- Your objective:
Echo the stretch of lines from the one containing "Where should I" through the end of the records, copying each line verbatim. Omit the pictures from your reply.

Records

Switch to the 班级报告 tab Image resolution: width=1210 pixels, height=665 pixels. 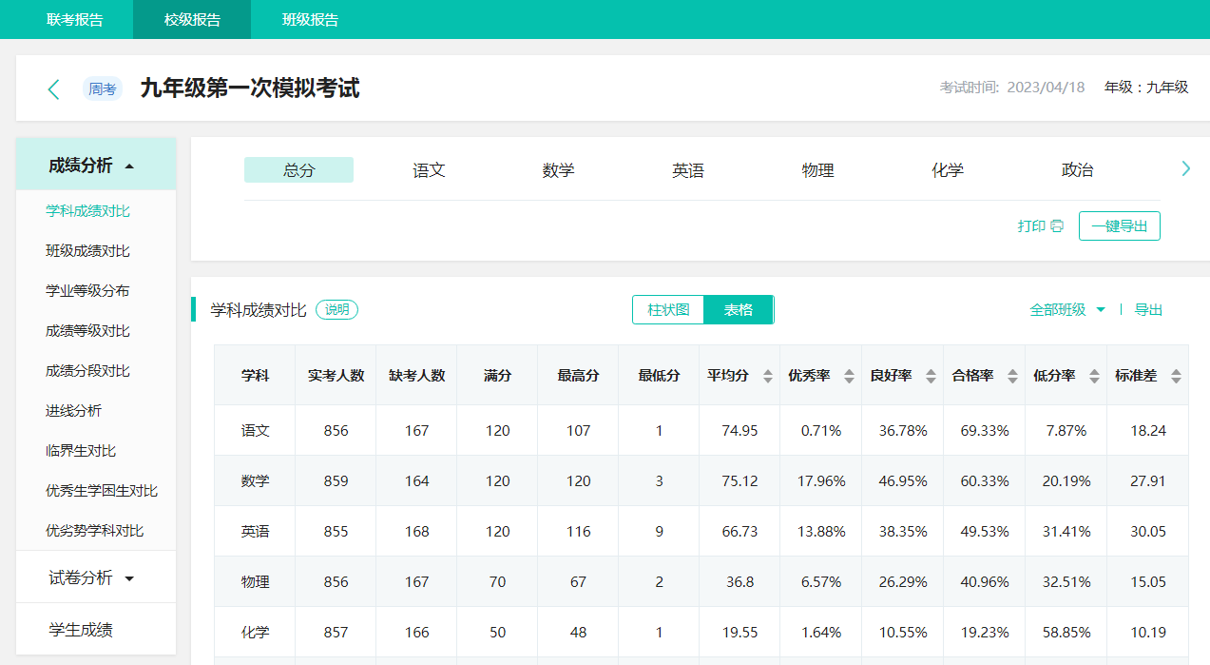coord(310,19)
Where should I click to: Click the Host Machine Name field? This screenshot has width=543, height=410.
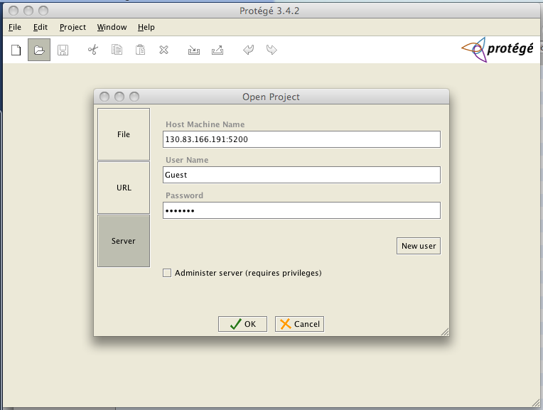[x=301, y=139]

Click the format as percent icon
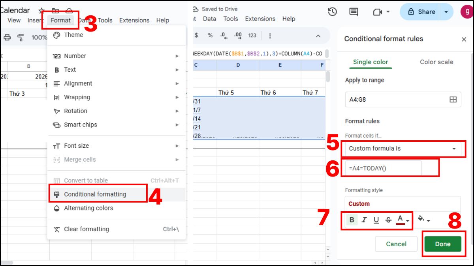[x=210, y=35]
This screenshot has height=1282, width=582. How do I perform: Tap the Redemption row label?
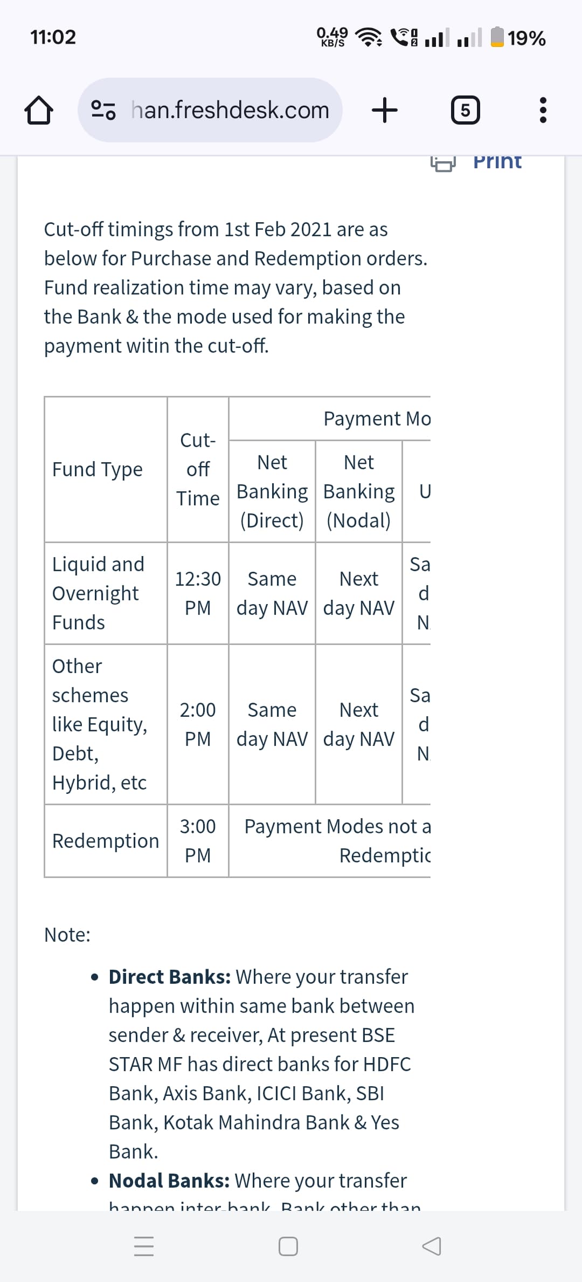[106, 840]
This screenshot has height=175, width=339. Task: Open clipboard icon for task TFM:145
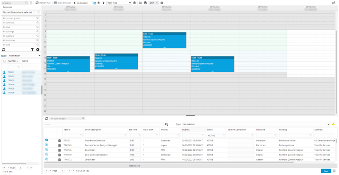coord(59,145)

- Output below:
Where should I click to: Click the Host Machine Name field? This screenshot has width=543, height=410.
[x=301, y=139]

Click the format as percent icon
[x=210, y=35]
This screenshot has height=1282, width=582. How do I perform: Tap the Redemption row label?
[106, 840]
This screenshot has height=175, width=339. Task: Open clipboard icon for task TFM:145
coord(59,145)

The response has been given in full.